Asco, ira, indignación, deseo de que el castigo sea duro son las reacciones que compartimos muchos al saber que se ha desatado una nueva epidemia de corrupción entre funcionarios y empresarios en la compra de insumos para atender la emergencia. Tienta pensar que estos actos venales son doblemente repudiables porque ocurren al tratar de responder a semejante flagelo, pero no son más graves que otros. La corrupción que asola a nuestros pueblos desde hace siglos ha sido igual de terrible siempre. Con lo robado por funcionarios y empresarios venales y lo dejado de pagar por evasores tributarios durante siglos, podríamos haber tenido, hace mucho, excelentes escuelas, hospitales e infraestructura, una población sana, educada y trabajadora, reservas para enfrentar emergencias, una sociedad funcional, y una economía atractiva para las inversiones y altamente productiva. Basta pensar que solo lo que robaron los sinvergüenzas del correísmo equivale a toda la actual inmensa deuda externa del Ecuador: si no hubiese ocurrido solo este último episodio de tan crónico cáncer social, podríamos tener algún nivel de tranquilidad, que no tenemos, frente a lo muy grave que nos espera.

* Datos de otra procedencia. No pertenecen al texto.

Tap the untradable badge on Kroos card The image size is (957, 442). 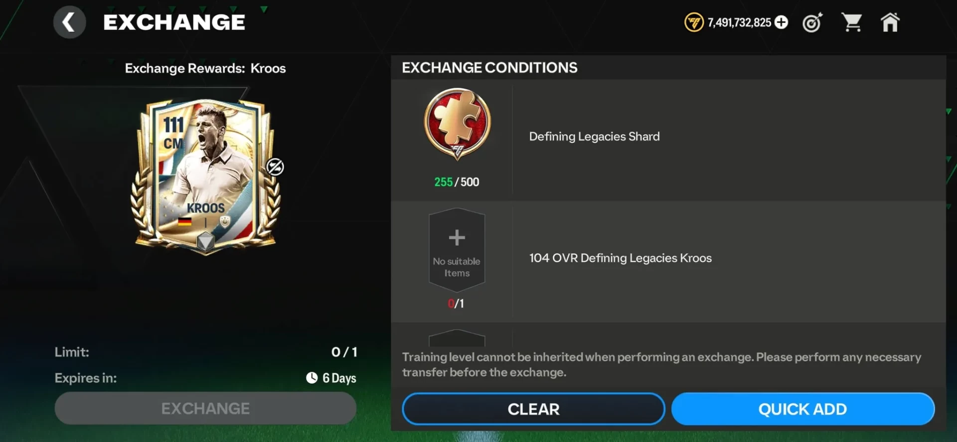click(x=275, y=167)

Sí, da rabia, mucha rabia. Pero la rabia no conduce a soluciones. Ante dolorosas realidades como esta, hay dos posibles caminos.
El primero es encogerse de hombros y pensar que “Así somos, siempre hemos sido y siempre seremos”, repitiendo irresponsables manifestaciones de un determinismo cultural que abdica de nuestra condición de seres pensantes, capaces de asumir la responsabilidad del cambio. El segundo camino, que elijo, es entender las causas y formular propuestas de cambio. Y al analizar las causas, he concluido que todos somos culpables del terrible mal de la corrupción, en dos sentidos.
Primero porque todos tenemos amistades, e incluso parientes que han cometido actos de corrupción, ante los cuales somos débiles en el repudio. Debo confesar que hace algunos años, yo mismo anuncié en privado que ni saludaría a un amigo de la infancia manifiestamente corrupto, y al volverlo a ver después de varias décadas, le di un fuerte y afectuosos abrazo. Lo confieso porque es mi deber hacerlo. Pero no trato de justificarlo. Hice mal, y hacemos mal quienes mantenemos relaciones, como si nada, con conocidos, amigos o parientes que participan de prácticas tan socialmente dañinas. Repudiarles, hacerles sentir el estigma de nuestra desaprobación, es algo que podemos y debemos hacer todos.
También somos todos culpables, con ciertas excepciones, porque hacemos poco para cambiar los procesos de crianza y educación a través de los cuales, desde hace siglos, formamos gente irresponsable, irreflexiva, incapaz de asumir el reto de ser adultos plenamente maduros, en términos tanto sicológicos como morales.